### [INSTRUCTIONS TO FOLLOW]
Lines after the one containing "Given: Select the" are to be omitted; print exactly each line from the start of the records up to and including it.

### [RECORDS FOR THE TASK]

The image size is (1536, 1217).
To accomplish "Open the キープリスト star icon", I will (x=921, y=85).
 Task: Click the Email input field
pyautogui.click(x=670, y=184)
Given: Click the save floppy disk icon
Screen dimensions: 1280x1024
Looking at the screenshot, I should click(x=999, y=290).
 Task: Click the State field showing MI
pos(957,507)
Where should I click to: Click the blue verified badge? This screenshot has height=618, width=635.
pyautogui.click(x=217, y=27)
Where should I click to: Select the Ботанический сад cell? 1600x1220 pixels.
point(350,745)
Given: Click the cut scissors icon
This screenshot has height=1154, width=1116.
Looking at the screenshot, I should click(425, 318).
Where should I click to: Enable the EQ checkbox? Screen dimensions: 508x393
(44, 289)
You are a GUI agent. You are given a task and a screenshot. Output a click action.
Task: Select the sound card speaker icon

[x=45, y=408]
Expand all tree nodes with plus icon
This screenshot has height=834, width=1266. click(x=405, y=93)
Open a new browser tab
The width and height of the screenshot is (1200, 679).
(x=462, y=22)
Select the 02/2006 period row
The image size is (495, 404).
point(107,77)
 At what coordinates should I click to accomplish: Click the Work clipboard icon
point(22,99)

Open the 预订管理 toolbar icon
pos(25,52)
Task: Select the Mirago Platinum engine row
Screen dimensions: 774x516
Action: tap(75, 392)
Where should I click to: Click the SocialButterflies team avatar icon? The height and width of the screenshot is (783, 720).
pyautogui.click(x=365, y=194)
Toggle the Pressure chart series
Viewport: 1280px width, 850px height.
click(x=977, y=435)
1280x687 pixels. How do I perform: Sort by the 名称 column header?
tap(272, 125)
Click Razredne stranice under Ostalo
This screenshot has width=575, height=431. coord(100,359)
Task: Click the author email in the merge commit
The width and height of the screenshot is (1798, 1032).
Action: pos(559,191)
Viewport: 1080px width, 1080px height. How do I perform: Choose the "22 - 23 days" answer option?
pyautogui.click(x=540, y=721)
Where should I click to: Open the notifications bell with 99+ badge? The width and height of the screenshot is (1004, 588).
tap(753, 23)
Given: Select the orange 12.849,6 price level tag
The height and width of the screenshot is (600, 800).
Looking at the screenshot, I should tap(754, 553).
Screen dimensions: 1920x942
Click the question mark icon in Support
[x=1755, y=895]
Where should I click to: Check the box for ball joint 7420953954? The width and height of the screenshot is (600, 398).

### [SOLUTION TO THE EXERCISE]
The image size is (1536, 1217).
To accomplish "Open the キープリスト star icon", I will (x=921, y=85).
 Task: Click the Email input field
pyautogui.click(x=670, y=184)
Given: Click the save floppy disk icon
Screen dimensions: 1280x1024
Looking at the screenshot, I should click(x=999, y=290).
 Task: Click the State field showing MI
pos(957,507)
Where should I click to: Click the blue verified badge? This screenshot has height=618, width=635.
pyautogui.click(x=217, y=27)
Where should I click to: Select the Ботанический сад cell? 1600x1220 pixels.
point(350,745)
Given: Click the cut scissors icon
This screenshot has height=1154, width=1116.
Looking at the screenshot, I should click(425, 318).
Where should I click to: Enable the EQ checkbox? Screen dimensions: 508x393
(44, 289)
You are a GUI agent. You are given a task and a screenshot. Output a click action.
Task: Select the sound card speaker icon

[x=45, y=408]
Expand all tree nodes with plus icon
This screenshot has height=834, width=1266. click(x=405, y=93)
Open a new browser tab
The width and height of the screenshot is (1200, 679).
(x=462, y=22)
Select the 02/2006 period row
The image size is (495, 404).
point(107,77)
 At what coordinates should I click to accomplish: Click the Work clipboard icon
point(22,99)

Open the 预订管理 toolbar icon
pos(25,52)
Task: Select the Mirago Platinum engine row
Screen dimensions: 774x516
Action: tap(75, 392)
Where should I click to: Click the SocialButterflies team avatar icon? The height and width of the screenshot is (783, 720).
pyautogui.click(x=365, y=194)
Toggle the Pressure chart series
Viewport: 1280px width, 850px height.
click(x=977, y=435)
1280x687 pixels. How do I perform: Sort by the 名称 column header?
tap(272, 125)
Click Razredne stranice under Ostalo
This screenshot has width=575, height=431. coord(100,359)
Task: Click the author email in the merge commit
The width and height of the screenshot is (1798, 1032).
Action: pos(559,191)
Viewport: 1080px width, 1080px height. How do I perform: Choose the "22 - 23 days" answer option?
pyautogui.click(x=540, y=721)
Where should I click to: Open the notifications bell with 99+ badge? The width and height of the screenshot is (1004, 588).
tap(753, 23)
Given: Select the orange 12.849,6 price level tag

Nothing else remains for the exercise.